Microsoft's Digital Crimes Unit, supported by law enforcement, has disrupted Fox Tempest, a 'malware-signing-as-a-service' offering that abused Azure Artifact Signing (formerly Trusted Signing) to issue legitimate Microsoft-signed certificates for malware. Operators created more than 1,000 certificates and hundreds of Azure tenants using stolen US and Canadian identities, all valid for 72 hours to reduce takedown risk. Microsoft has revoked the certificates, seized the signspace[.]cloud domain, and taken hundreds of supporting VMs offline. The service signed Oyster, Lumma Stealer, Vidar, and ransomware payloads for Rhysida, Akira, INC, Qilin, and BlackByte, used by groups including Vanilla Tempest and Storm-0501.
A researcher who goes by Chaotic Eclipse has dropped working proof-of-concept code on GitHub for a Windows local privilege escalation that gives SYSTEM access on fully patched Windows 11 Pro and Windows Server 2025. The bug lives in the Cloud Filter driver cldflt.sys and is, the researcher says, the same flaw Google Project Zero reported to Microsoft as CVE-2020-17103 in 2020, which Microsoft said it fixed in December 2020. The original Google PoC works unmodified. May 2026 Patch Tuesday updates do not stop it. The same researcher has dropped several other Windows zero-days in recent weeks, all of which were quickly seen in real attacks.
Microsoft has flipped its position on Edge keeping saved passwords decrypted in memory the moment the browser launches. After originally telling the researcher who reported it that the behavior was 'by design' and not a security issue, Microsoft now says future Edge builds will stop loading the password store into memory at startup. The fix is already live in the Canary channel and will reach Stable, Beta, Dev, and Extended Stable in build 148. The original disclosure came with a working tool that lets an administrator on a shared Windows machine dump other users' Edge passwords by reading process memory.

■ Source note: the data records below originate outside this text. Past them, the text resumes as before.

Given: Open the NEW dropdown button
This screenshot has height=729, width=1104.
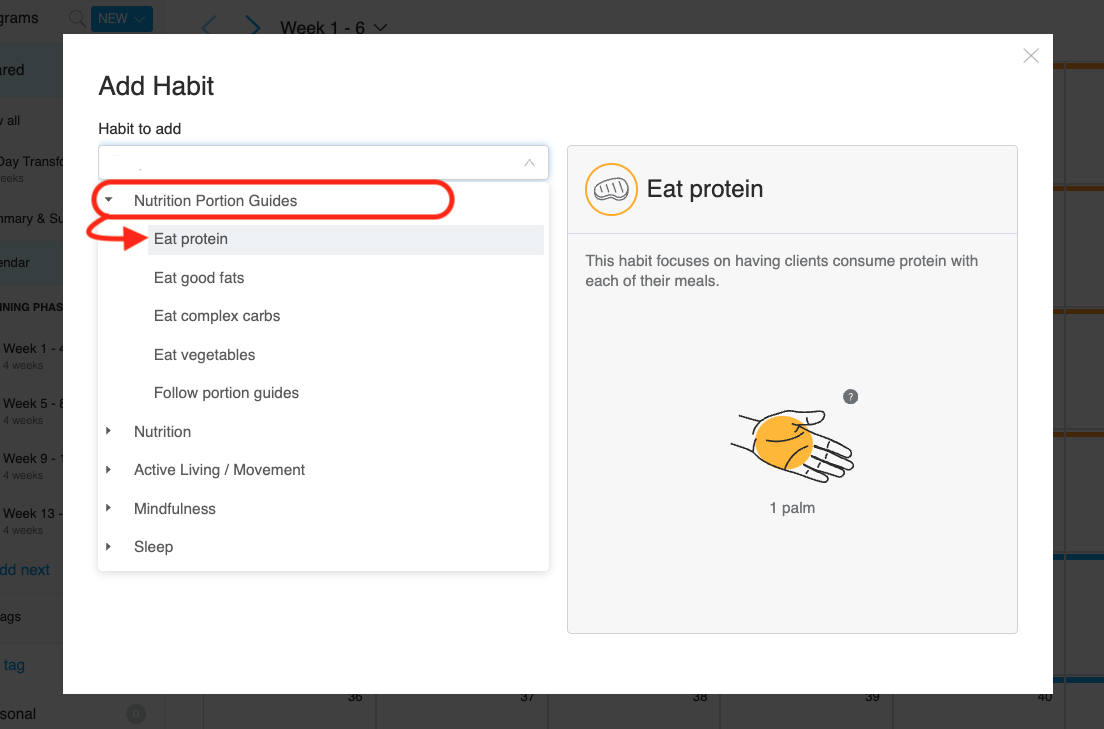Looking at the screenshot, I should click(122, 18).
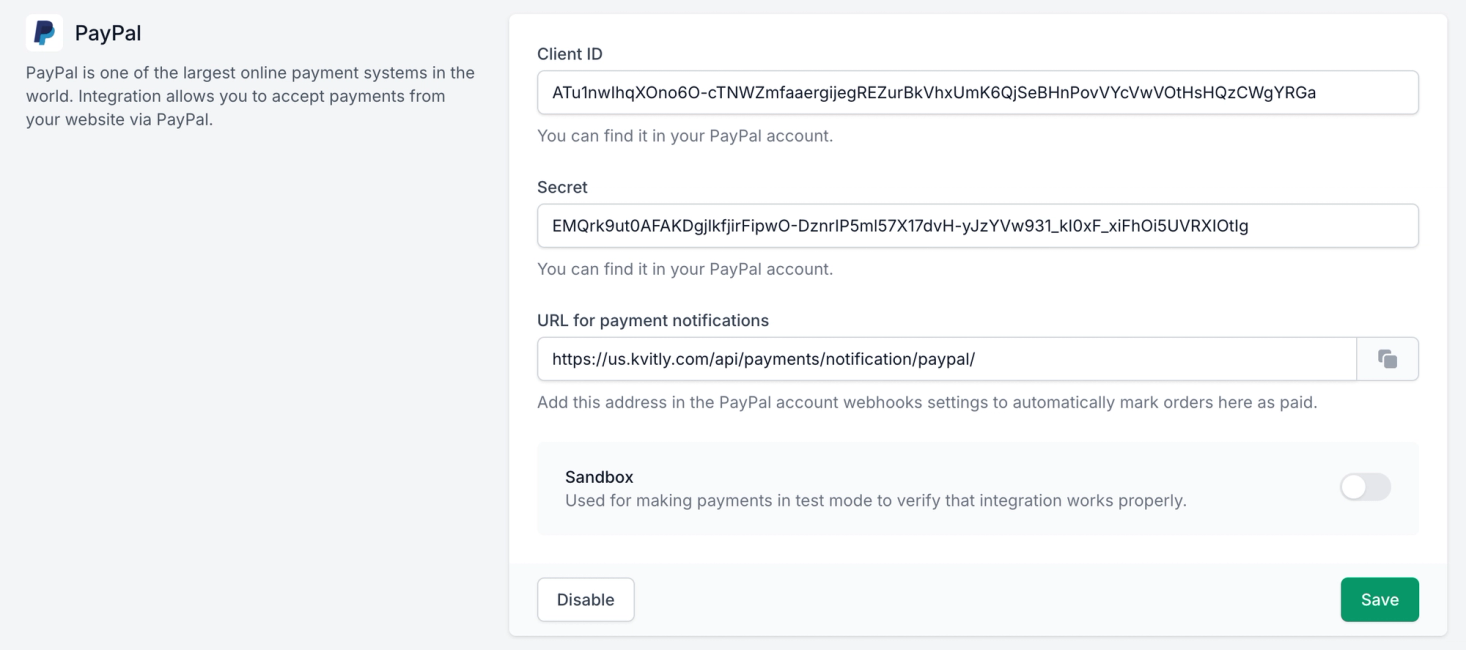Click into the Client ID field
This screenshot has height=650, width=1466.
977,93
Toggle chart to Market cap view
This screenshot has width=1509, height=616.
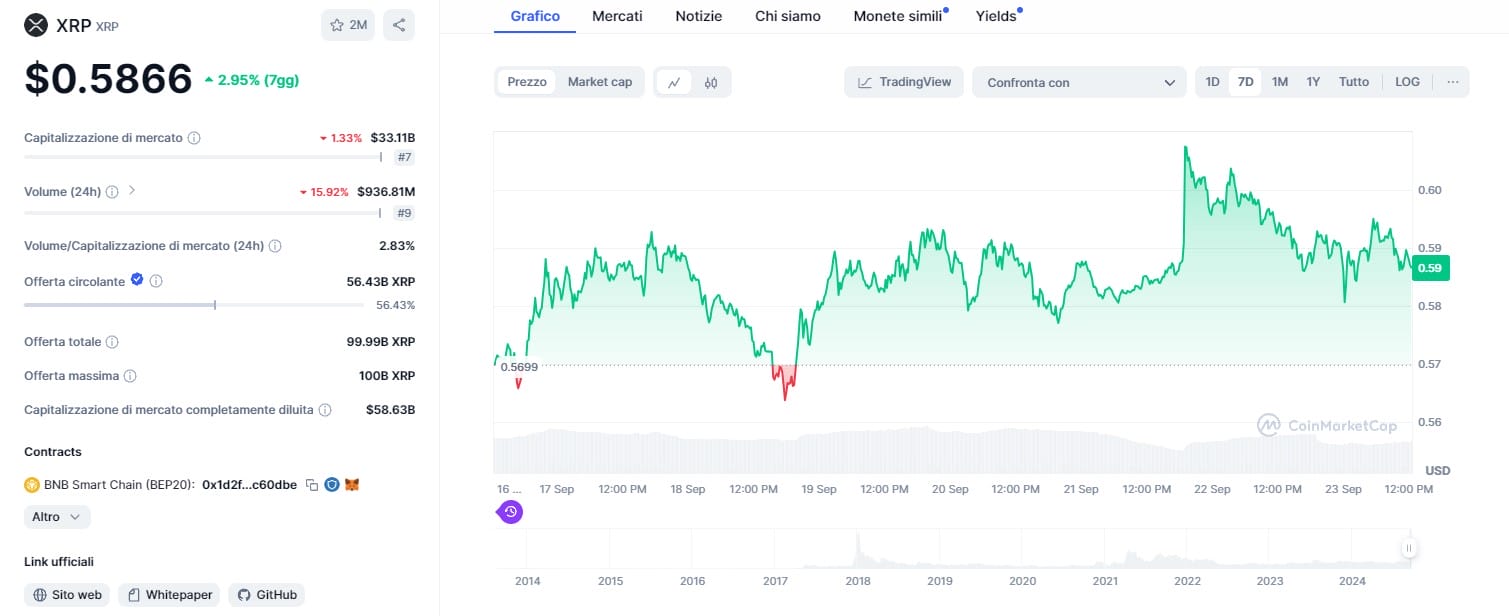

Microsoft has refused to issue a CVE for what an outside researcher and the CERT Coordination Center both describe as a privilege escalation in Azure Backup for Azure Kubernetes Service. The flaw lets a user holding only the low-privileged 'Backup Contributor' Azure role gain cluster-admin on AKS clusters, which Microsoft dismissed by saying the attacker 'already held administrator access.' CERT/CC validated the bug and tracked it as VU#284781. The researcher says Microsoft also tried to get MITRE to reject the submission as 'AI-generated content,' then quietly added new permission checks, suggesting a silent patch even as Microsoft says 'no product changes were made.'
The Pwn2Own Berlin 2026 contest wrapped up Saturday at OffensiveCon, paying out $1,298,250 for 47 unique zero-days across three days. Taiwan's DEVCORE took the Master of Pwn title with 50.5 points and $505,000 in winnings. The headline Day 3 result came from DEVCORE researcher splitline, who chained two bugs into a successful exploit of Microsoft SharePoint, earning $100,000 and 10 points. SharePoint had survived a failed Rapid7 attempt on Day 2, making this a notable late-contest catch. Day 3 also saw attempts against VMware ESXi, Windows 11, Red Hat Enterprise Linux, and OpenAI Codex. All disclosed bugs now enter ZDI's 90-day disclosure window.